▶ _Given passage_:
◇ ◇ ◇ ◇ ◇ ◇ ◇

= Consumer Aesthetics Research Institute =

Online community

The Consumer Aesthetics Research Institute (CARI) is an online community that began around 2014 and is "dedicated to developing a visual lexicon of consumer ephemera from the 1970s until now".

==History==
In the early 2010s, Evan Collins participated in the online vaporwave scene largely through the Reddit community r/vaporwave and in some groups on Facebook. He found that the vaporwave scene didn't explore the late 1990s and early 2000s as much as the 1980s to mid-1990s. In August 2014, he watched the music video for "Out of Your Mind" by Victoria Beckham and realized the prevalence of futuristic looks during that era. Inspired by the video, he made a collage in Photoshop to help define the Y2K aesthetic and posted it to the vaporwave subreddit. The post received interest with people asking for more examples. This resulted in him finding around 900 examples and putting them in an album on Imgur in October 2014. He continued to collect examples in all fields including art, music, fashion, architecture, and industrial design, striving for a complete documented understanding of the era.

◇ ◇ ◇ ◇ ◇ ◇ ◇

▶ _Raw data_:
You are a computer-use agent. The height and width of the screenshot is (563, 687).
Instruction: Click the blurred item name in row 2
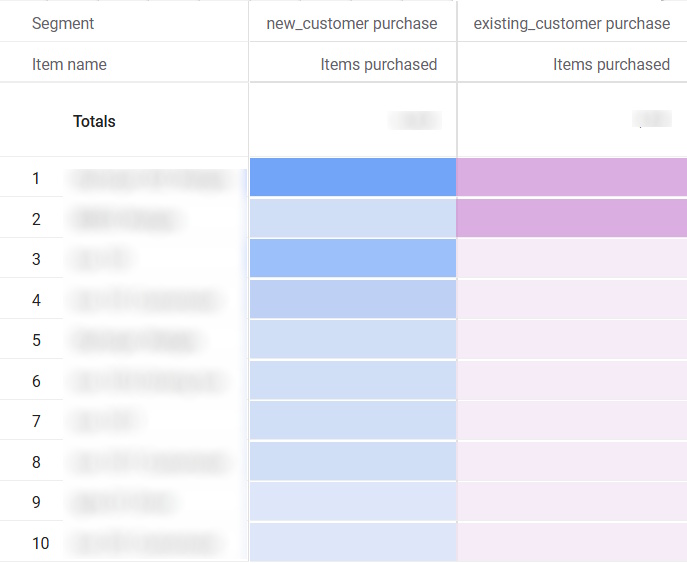pyautogui.click(x=126, y=218)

◇ ◇ ◇ ◇ ◇ ◇ ◇

▶ _Directives_:
1. According to the text on the Consumer Aesthetics Research Institute, when did Evan Collins put about 900 examples into an album on Imgur?
2. List every field in which Evan Collins kept collecting examples, as named in the text on the Consumer Aesthetics Research Institute.
3. Carry on the text about the Consumer Aesthetics Research Institute from the end of its last sentence.

▶ _Outputs by task_:
1. October 2014.

2.
- art
- music
- fashion
- architecture
- industrial design

3.
In 2019, Collins delivered the first presentation on CARI at the Seattle Design Festival.

==Design aesthetics identified==
Some of the names that CARI have given to particular aesthetics have entered popular usage. These include:
- The Y2K aesthetic, a futuristic aesthetic which spans from the late 1990s to early 2000s, was coined and first described by CARI co-founder Evan Collins
- Gen-X Soft Club, coined by CARI member Sloane Angel Hilton.
- Frutiger Aero, which spans from around 2004 to 2013, was coined by and first described by CARI co-founder Sofi Xian.
- Whimsigoth
- Frasurbane
- Global Village Coffeehouse
- Hipness Purgatory, a Millennial aesthetic associated with the Hipster subculture coined by CARI member Elliott Peebles.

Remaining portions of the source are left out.